Action item: Report the lines of the material that carry the string "button".

Material supplied:

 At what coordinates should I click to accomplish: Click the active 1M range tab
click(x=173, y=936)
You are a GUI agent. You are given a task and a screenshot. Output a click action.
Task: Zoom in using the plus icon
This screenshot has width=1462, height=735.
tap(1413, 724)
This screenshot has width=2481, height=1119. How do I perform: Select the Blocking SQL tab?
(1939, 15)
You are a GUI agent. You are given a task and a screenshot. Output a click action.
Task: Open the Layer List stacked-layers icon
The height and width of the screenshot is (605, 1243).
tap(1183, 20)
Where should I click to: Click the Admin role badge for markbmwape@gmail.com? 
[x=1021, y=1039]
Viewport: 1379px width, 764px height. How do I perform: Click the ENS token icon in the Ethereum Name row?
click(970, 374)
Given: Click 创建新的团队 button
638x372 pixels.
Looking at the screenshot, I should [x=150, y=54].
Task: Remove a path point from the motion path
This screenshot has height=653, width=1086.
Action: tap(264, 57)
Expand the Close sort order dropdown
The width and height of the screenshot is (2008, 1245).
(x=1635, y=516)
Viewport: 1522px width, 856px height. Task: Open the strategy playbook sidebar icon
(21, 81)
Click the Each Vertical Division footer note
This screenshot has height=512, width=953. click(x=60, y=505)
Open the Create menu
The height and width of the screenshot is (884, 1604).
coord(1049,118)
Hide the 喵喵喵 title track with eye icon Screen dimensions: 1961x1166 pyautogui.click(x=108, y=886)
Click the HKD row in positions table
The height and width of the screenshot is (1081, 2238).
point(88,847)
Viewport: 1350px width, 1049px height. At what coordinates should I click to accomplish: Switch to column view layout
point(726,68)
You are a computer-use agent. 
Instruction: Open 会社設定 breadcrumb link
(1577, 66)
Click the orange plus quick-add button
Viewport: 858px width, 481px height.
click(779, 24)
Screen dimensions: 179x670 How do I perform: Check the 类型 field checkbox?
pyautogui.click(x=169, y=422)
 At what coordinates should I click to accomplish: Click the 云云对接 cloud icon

Problem solution:
Given: Click 创建新的团队 button
Click the orange plus quick-add button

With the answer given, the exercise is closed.